The papers remained beneath the blotter; the fire remained; the dry legal smell of old leases remained.
But Jane brought in a warmer air from a different life, one in which a sister might think of another sister’s pleasure without first calculating whether that pleasure would become a claim.
“We have interrupted you,” Jane said, glancing once toward the covered papers.
“Only from business which deserved interruption.”
Miss Bingley’s glance touched the blotter and moved away again with proper discretion.
“I am exceedingly grateful for my brother,” she said. “I have no desire to be busy with papers or men of business.”
Jane smiled. “Charles is not very busy with them either.”
“No,” said Miss Bingley. “He has the sense to pay other people for the discomfort.”
“A handsome arrangement,” said Elizabeth, “when one is born to it.”
“Or married to it,” Miss Bingley replied.
Jane coloured, but her smile did not fail. “That is partly why I wished to come.”
Elizabeth turned to her.
“You know,” Jane said, “that I have always been grateful for what you arranged. The education fund, I mean. For Mary’s music, and Kitty’s drawing, and everything that might help them. I know how much thought you gave it.”
“I gave it money and instructions. Thought was forced upon me when I discovered nobody at Longbourn had used either properly.”
Jane looked pained, but not reproachful. “Then let us use it properly now. Charles and I should like to invite Mary to stay with us.”
Elizabeth looked at her.
“With you?”
“Yes. If she wishes to come.” Jane’s colour rose, but she did not retreat. “There is real music to be had in town, Lizzy. Not only concerts, but instruction. Judgment. People who might tell Mary the truth without laughing at her for wanting it.”
That was so exactly Mary’s need that Elizabeth was silent for a moment.
Jane hurried on. “The lessons may come from the fund, if you think it proper. That is what you intended it for.
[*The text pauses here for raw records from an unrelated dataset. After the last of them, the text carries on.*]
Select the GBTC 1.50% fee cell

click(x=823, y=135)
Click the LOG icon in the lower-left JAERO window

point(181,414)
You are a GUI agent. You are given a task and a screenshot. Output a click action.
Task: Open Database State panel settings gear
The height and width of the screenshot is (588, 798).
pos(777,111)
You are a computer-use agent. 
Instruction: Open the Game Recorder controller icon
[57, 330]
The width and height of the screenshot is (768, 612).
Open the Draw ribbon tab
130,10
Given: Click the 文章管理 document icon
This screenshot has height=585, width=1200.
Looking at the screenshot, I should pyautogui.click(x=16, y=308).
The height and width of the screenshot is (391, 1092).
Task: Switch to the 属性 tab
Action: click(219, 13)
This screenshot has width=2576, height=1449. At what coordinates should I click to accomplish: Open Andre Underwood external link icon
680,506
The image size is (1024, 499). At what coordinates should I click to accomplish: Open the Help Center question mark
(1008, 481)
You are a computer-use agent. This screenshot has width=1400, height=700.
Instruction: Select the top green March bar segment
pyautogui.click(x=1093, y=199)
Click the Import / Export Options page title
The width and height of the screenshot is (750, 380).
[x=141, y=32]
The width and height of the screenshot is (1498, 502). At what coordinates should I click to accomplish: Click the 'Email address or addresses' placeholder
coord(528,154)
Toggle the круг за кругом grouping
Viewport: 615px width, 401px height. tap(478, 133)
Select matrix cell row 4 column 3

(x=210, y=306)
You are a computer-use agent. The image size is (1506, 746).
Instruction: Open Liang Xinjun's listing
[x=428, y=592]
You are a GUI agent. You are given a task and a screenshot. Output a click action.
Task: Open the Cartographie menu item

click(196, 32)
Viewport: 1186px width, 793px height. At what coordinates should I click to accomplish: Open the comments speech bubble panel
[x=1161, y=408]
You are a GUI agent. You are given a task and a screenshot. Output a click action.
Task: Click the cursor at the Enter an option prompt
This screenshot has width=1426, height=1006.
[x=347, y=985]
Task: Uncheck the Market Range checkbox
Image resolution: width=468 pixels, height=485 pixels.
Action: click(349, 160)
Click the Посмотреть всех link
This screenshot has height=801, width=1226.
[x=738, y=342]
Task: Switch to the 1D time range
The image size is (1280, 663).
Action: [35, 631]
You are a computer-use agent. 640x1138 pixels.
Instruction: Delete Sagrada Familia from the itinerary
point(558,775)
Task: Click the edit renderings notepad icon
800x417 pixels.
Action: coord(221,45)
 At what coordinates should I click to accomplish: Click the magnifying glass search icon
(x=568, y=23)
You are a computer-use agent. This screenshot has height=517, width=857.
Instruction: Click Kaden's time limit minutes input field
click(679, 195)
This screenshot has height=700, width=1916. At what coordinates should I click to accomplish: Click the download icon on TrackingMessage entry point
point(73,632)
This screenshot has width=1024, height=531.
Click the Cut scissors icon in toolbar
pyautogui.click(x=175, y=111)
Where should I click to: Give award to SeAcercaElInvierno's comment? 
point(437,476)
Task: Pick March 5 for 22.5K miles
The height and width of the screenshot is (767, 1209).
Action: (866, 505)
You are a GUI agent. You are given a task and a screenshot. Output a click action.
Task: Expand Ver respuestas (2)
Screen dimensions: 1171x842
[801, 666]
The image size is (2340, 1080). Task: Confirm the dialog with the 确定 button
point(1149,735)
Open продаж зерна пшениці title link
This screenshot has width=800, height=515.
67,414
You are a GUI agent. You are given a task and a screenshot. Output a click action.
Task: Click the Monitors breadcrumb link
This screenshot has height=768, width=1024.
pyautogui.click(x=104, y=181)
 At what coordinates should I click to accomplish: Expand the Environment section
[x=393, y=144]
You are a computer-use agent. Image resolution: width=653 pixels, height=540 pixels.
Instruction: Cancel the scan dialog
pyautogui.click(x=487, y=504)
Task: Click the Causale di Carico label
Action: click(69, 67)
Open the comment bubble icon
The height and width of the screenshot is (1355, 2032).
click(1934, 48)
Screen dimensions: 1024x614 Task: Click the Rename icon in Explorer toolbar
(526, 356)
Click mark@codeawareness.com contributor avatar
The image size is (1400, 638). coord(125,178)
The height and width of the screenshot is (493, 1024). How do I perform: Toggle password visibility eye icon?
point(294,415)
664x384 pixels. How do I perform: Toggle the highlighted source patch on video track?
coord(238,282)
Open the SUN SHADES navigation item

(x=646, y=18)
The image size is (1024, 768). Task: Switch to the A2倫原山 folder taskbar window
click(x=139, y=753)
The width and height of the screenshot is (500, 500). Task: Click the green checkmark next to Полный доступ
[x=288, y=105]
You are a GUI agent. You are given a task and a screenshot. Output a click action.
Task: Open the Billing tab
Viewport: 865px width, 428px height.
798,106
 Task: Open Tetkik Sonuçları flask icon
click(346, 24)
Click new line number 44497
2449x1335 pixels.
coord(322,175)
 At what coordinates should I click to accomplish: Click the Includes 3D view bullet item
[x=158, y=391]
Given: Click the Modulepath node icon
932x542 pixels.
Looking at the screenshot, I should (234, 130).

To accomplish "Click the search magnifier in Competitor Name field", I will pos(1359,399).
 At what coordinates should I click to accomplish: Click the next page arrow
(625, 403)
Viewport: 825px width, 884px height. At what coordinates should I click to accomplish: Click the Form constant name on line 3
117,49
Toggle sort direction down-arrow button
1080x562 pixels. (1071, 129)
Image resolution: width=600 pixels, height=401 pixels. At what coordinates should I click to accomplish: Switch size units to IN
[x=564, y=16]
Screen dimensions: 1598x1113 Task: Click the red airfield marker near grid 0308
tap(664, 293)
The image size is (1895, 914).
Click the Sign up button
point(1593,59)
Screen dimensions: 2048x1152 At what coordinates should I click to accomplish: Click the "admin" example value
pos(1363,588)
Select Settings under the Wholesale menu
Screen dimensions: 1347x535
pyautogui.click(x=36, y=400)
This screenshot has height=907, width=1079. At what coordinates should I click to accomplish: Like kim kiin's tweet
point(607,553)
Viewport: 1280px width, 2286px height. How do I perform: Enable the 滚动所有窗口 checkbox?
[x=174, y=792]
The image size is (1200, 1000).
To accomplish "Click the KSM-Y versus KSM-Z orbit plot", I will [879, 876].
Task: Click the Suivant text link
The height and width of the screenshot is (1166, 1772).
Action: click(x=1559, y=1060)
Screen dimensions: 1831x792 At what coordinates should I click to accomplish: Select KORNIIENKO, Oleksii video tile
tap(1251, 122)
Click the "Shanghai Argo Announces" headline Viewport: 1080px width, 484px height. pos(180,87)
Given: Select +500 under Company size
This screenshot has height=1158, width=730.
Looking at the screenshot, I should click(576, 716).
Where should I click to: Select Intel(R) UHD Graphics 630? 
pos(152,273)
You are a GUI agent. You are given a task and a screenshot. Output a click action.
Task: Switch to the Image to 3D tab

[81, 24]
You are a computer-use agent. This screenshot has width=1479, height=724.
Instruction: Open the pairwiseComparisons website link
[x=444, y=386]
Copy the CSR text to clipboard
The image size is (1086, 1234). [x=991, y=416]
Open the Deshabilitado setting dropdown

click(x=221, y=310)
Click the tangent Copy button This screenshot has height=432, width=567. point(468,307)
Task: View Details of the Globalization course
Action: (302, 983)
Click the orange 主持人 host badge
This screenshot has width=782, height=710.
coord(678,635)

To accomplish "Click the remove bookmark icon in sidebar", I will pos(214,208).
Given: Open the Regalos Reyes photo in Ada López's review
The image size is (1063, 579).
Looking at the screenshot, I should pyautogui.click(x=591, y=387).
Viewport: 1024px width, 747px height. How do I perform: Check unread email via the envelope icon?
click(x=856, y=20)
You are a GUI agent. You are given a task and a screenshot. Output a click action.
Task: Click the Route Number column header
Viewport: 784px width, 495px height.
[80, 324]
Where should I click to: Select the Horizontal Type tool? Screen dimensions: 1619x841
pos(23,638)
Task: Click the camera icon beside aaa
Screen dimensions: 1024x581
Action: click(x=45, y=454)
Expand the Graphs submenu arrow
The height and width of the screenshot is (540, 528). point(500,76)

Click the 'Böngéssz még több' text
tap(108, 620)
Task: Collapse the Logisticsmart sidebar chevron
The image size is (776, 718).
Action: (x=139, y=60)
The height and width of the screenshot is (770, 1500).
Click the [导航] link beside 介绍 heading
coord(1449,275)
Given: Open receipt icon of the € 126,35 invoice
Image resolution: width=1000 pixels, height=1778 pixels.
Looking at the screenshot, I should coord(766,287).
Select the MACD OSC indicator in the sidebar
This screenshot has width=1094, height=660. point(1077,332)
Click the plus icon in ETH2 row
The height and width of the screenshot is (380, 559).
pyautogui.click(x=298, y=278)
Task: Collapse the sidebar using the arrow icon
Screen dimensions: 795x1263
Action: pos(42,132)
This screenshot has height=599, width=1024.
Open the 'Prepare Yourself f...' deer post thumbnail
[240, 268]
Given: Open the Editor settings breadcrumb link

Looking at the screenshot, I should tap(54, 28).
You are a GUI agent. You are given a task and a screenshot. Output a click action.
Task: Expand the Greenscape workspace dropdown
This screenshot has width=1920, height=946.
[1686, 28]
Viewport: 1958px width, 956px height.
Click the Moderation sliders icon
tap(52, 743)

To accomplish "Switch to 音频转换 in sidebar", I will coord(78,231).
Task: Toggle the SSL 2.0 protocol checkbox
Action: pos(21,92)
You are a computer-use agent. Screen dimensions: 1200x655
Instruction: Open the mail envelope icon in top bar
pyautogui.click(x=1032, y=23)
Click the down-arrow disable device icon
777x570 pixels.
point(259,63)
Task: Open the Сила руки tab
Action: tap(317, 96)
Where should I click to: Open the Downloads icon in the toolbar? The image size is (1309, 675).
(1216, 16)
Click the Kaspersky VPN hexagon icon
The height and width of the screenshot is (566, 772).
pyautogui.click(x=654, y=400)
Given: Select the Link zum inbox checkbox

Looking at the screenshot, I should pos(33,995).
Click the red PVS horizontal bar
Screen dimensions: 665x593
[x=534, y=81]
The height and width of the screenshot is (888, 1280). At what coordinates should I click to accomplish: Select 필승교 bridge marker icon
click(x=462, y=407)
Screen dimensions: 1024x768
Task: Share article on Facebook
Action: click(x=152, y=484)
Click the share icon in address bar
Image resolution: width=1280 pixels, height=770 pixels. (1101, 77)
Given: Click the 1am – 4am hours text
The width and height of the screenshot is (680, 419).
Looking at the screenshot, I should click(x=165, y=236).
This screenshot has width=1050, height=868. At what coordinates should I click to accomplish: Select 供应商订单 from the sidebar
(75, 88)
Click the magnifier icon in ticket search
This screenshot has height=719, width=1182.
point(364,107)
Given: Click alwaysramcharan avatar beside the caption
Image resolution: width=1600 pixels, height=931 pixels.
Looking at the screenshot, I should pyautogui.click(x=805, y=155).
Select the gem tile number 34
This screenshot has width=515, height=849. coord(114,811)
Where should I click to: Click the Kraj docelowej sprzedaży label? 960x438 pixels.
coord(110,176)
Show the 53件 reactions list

But her stay with us, and what she requires to be comfortable in town, Charles and I can manage very well.”
Miss Bingley’s brows lifted. “Charles is not in such reduced circumstances that Miss Mary Bennet must become a charge upon your accounts merely because she requires gloves.”
“Caroline.”
“I said gloves. I might have said half-boots.”
Elizabeth laughed, but softly. The distinction mattered. Jane was not bringing another expense to Elizabeth’s door. She was bringing an offer from her own.
“You are very good,” Elizabeth said.
Jane shook her head. “No. I am married. It is different.”
It was different. Jane had a house now, a husband, servants, means, a table, a carriage, and the authority to invite.
She was no longer only Elizabeth’s beloved sister within Longbourn’s noise.
She was Mrs. Bingley, and for the first time Elizabeth saw all that title could do when held by someone whose first instinct was kindness rather than display.
“We will not make her grand,” Jane said. “Only comfortable. Fit enough for town that she is not marked out before she has spoken.”
“Fit,” said Miss Bingley, “is precisely the word. Not brilliant, not overdressed, not ambitious in trimming. Only fit. A young lady may be quite plain, quite solemn, and quite determined to improve herself; but she need not also be badly arranged.”
“Caroline,” said Jane again, though with less distress than before.
“I am being useful at great personal cost.”